A CE is an event which can affect the cost to the Client of the work being carried out, the time when the works will be completed, or both. PM replies in 1 week to notification, 2 weeks to quote. Contractor has 3 weeks to provide a quote. Contractor must notify within 8 weeks of becoming aware of a CE.
If a contractor notifies the CE the PM responds within one week.
How do you assess a compensation event?
The impact of defined cost incurred in line with the schedule of cost components (or short schedule) plus the contractors fee. Actual defined cost used up to dividing date, forecast defined cost used for any works after the dividing date.
What are the timescales for a proposed instruction?
State the date the proposed instruction may be given by, contractor has 3 weeks to provide a quotation, project manager replies by the date that the proposed instruction may be given.
No response within the time allowed means that the quotation is not accepted.
What headings form the NEC4 schedule of cost components?
- People
- Equipment
- Plant and Materials
- Subcontractors
- Charges
- Manufacture and Fabrication
- Design
- Insurance
How do you calculate delay damages?
Genuine predetermined estimate of the financial impact to the client if the contractor does not meet completion date of a section or the whole works.
What happens if nothing is included in the contract data for delay damages?
Unliquidated damages could be pursued, this owuld require the client to accurately demonstrate the damages incurred as a result of delay.

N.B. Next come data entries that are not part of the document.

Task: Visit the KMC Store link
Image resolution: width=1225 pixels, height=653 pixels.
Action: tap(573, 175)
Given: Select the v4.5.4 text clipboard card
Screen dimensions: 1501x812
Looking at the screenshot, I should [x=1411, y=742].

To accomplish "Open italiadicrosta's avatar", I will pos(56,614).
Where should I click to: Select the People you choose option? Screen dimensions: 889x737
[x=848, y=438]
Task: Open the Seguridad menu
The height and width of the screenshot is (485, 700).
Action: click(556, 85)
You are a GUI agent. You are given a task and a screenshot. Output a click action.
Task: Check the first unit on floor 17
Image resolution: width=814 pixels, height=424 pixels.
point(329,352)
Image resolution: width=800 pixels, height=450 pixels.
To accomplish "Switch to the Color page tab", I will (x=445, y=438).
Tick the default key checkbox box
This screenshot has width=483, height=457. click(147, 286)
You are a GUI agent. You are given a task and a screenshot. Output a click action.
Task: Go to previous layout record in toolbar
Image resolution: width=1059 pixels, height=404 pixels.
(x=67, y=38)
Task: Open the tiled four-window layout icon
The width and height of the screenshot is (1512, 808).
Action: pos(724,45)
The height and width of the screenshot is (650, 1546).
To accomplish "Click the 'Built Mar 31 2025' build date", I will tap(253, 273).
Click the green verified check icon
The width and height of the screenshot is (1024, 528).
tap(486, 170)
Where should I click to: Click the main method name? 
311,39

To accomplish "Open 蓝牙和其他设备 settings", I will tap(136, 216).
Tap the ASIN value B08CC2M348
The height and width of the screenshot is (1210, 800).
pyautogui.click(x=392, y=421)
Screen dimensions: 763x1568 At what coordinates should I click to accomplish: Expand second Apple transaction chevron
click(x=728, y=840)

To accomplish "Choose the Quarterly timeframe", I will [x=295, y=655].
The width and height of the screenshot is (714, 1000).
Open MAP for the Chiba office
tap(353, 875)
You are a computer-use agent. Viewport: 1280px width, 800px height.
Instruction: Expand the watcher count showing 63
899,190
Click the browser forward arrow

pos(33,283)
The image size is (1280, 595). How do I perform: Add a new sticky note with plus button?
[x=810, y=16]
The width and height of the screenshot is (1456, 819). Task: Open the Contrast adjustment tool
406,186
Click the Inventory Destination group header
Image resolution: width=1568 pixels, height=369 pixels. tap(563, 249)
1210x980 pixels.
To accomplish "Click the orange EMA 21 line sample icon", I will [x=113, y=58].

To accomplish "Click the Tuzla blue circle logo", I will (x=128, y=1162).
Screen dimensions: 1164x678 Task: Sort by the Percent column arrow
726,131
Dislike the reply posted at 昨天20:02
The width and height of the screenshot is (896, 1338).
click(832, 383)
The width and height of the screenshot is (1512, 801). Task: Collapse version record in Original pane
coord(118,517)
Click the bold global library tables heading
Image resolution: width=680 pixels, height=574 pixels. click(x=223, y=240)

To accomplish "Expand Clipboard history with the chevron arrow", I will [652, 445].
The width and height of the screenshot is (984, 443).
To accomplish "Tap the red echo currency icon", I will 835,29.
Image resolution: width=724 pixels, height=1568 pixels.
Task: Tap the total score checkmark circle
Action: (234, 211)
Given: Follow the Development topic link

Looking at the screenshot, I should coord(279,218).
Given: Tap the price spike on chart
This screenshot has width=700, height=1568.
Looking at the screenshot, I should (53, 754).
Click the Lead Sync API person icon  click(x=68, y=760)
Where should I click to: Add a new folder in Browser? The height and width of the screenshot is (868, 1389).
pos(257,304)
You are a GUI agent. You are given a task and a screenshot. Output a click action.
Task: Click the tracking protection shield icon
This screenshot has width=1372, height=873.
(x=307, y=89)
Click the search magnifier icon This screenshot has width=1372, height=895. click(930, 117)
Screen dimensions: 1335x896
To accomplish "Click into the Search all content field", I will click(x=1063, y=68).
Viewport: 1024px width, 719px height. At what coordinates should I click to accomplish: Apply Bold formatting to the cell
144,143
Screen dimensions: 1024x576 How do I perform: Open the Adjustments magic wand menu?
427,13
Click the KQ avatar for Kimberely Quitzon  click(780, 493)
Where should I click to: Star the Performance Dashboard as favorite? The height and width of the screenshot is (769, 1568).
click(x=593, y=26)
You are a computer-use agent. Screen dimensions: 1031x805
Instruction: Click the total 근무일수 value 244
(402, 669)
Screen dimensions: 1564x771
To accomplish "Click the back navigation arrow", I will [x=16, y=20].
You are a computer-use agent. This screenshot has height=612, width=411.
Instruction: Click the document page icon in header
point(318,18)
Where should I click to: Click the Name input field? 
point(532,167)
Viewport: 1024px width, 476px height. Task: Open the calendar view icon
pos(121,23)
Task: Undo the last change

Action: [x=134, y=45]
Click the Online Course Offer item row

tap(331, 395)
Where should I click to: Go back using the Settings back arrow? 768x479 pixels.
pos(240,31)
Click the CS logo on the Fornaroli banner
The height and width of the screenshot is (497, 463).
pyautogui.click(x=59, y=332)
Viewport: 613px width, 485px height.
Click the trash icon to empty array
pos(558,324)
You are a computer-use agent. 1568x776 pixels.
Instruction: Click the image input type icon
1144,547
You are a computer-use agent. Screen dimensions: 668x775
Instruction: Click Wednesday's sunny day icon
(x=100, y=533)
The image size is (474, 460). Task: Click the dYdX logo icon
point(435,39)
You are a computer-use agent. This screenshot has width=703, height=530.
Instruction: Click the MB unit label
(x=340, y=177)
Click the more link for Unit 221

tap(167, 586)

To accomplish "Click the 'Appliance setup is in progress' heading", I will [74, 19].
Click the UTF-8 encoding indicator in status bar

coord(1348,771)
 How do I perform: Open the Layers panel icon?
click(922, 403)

What happens if the contract data states £0 for delay damages?
Then no damages can be pursued under the contract.
How does retention work?
Retention is a method of witholding a percentage from the PWDD in interim assessments so that the client has coverage if the contractor does not rectify defects on the project. Retention is released in half at completion of the works and the rest at the defects date.
What is an alternative to retention?
Retention bond can be taken out for the same percentage value. This will still give the client comfort of being able to cover the costs of rectifying defects but will also aid contractor cashflow in the construction period.
What are the changes between NEC3 and NEC4?
- Terminology (employer now client, risk reg now EWN reg, works info now scope)
- Two new contracts - Design Build Operate and Alliance
- New Option W3 - Dispute Avoidance Board (when construction act does not apply)
- Dispute Negotiation - Option for senior reps meetings
- Programme - now deemed accepted if no response given after Pm is notified of failure to respond
What conditions must be met for a contract to be formed?
- Offer
- Acceptance
- Consideration
- Legality
- Intent
- Capacity
What contract documentation would to see in an NEC cotract?
- Form of agreement
- Conditions of contract (Core clauses, main option, dispute resolution, secondary options, schedule of cost components)
- Contract Data (Part 1 and 2)
- Pricing Document (Activity Schedule or BoQ)
- Clients Scope
- Scope for Contractors Design (if applicable)
- Site Information
What happens upon completion?
Project Manager certifies completion within 7 days of it being achieved.
- This ends commences the period for correcting defects identified in the contract data between completion and the defects date.
- Also ends all liabilities for the contractor for the working areas, ends all bonds, means delay damages are not applicable anymore.
- Half retention held is released.
What are the risks of early takeover?
Not a contractual obligation - the contractor has to agree to it. No risk mitigation such as delay damages can be applied to it. Not a set date.